Extrait du texte »

──────────────────────────────

Les droits de l’enfant au centre des questions de résidence

Lors de son intervention au CESE à propos des conséquences sur les enfants de la séparation des parents, la Défenseure des enfants, madame Geneviève Avenard, a mentionné plusieurs études et rapports produits par cette institution depuis 2008.

DdE_2008.JPGNous avons repris le rapport de 2008 portant sur l’enfant au cœur des séparations parentales conflictuelles. Certains passages sont dépassés, notamment du fait de l’avancée des recherches sur la résidence alternée, mais d’autres restent très actuels, notamment en ce qui concerne la coparentalité et les relations de l’enfant à ses deux parents.

L’idée de couple parental est source de malentendus

On entend souvent parler de couple parental qui survivrait au couple conjugal, après la rupture. Le rapport note que cette expression « couple parental » n’est pas inscrite dans la loi de 2002 ou les suivantes. Dans la loi, on parle de coparentalité. Cette expression a remplacé, successivement, l’idée de puissance paternelle, d’autorité parentale, puis d’exercice en commun de l’autorité parentale.

──────────────────────────────

Données affichées »
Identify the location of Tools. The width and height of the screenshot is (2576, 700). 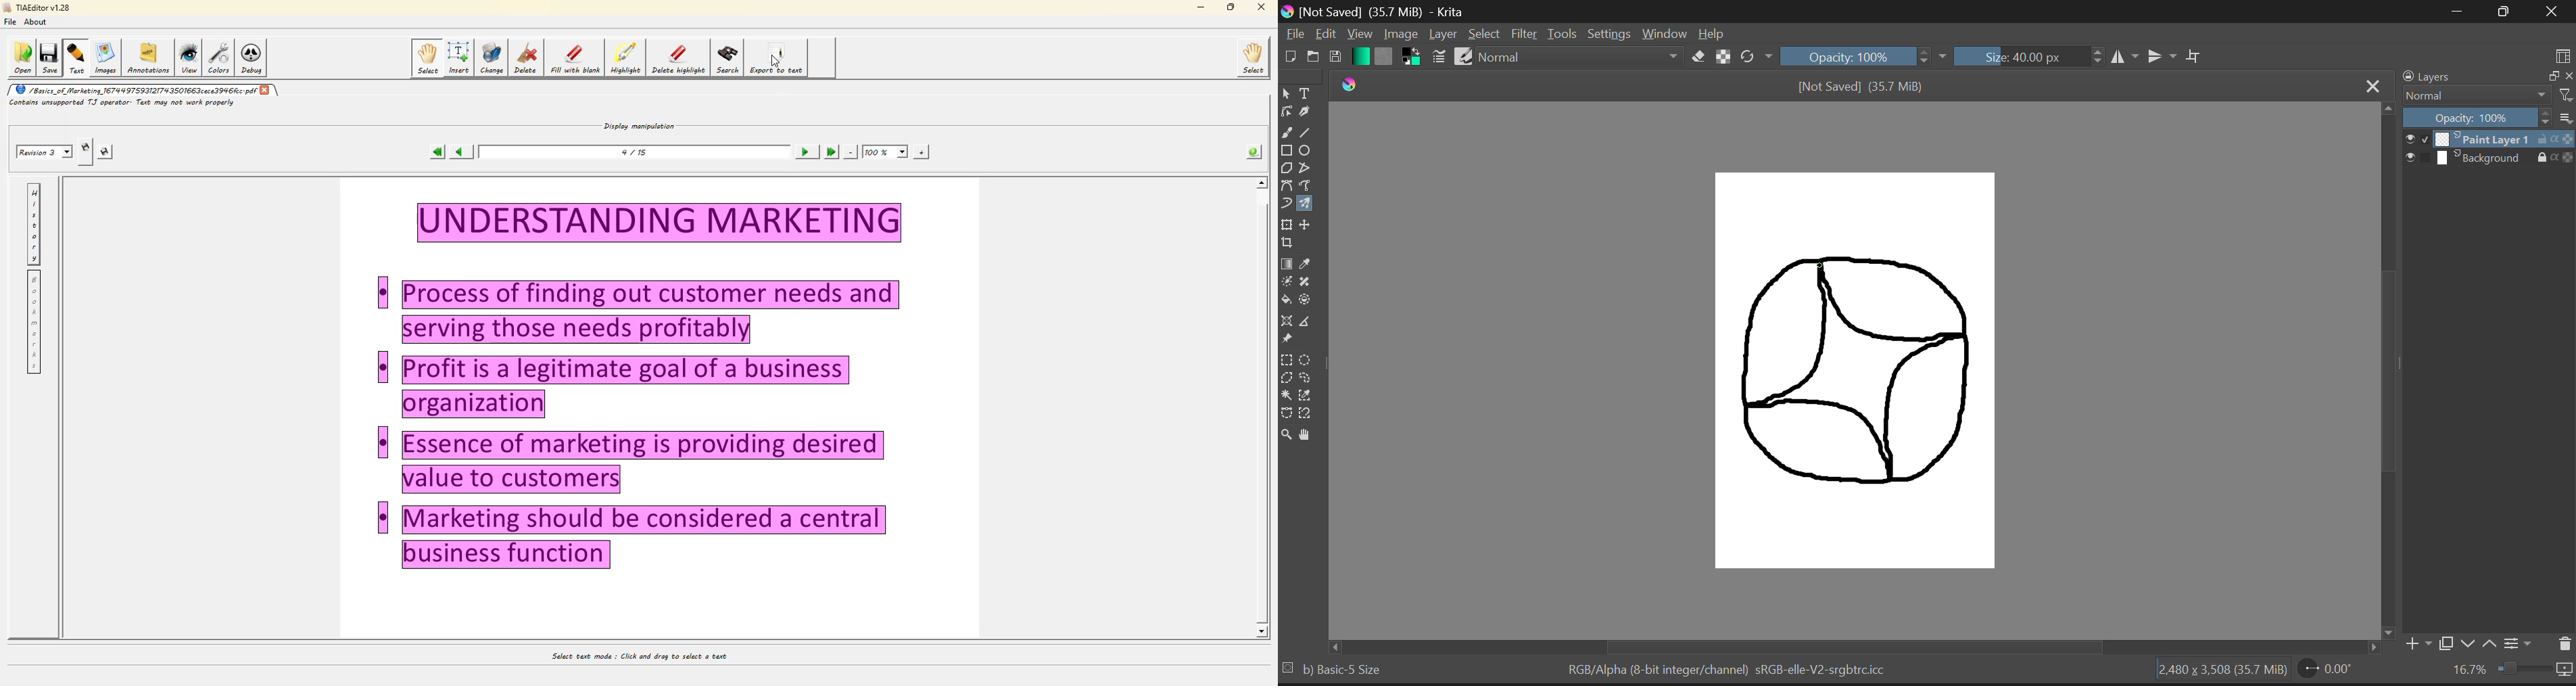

──────────────────────────────

Exercices à réaliser »
**1.** D'après le texte sur les droits de l'enfant et la résidence, quelle expression le rapport de 2008 signale-t-il comme absente de la loi de 2002 et des lois suivantes ?
**2.** Reprenez le texte sur les droits de l'enfant et la résidence à la suite de sa dernière phrase.

Corrigés des exercices »
**1.** L'expression « couple parental ».

**2.**
La fonction parentale est donc définie comme étant la coparentalité. Pour faire comprendre cette notion complexe, a été utilisée l’expression de couple parental. Mais, au final, cette expression génère des malentendus puisque le couple a disparu lors de la rupture.

Le ressenti des familles, c’est que le couple n’existe plus mais que les professionnels de la famille tentent de le faire perdurer à travers l’idée de couple parental. Cela crée des malentendus qui ont des conséquences sur les parents comme sur l’enfant.

La coparentalité, indique ce rapport de 2008, « implique que les parents doivent se maintenir dans une « cogestion » de la vie de l’enfant et que chacun d’eux en est responsable à part égale, même si l’un d’eux ne réside pas avec les enfants. »

Le terme de couple parental est donc inapproprié pour décrire la coparentalité.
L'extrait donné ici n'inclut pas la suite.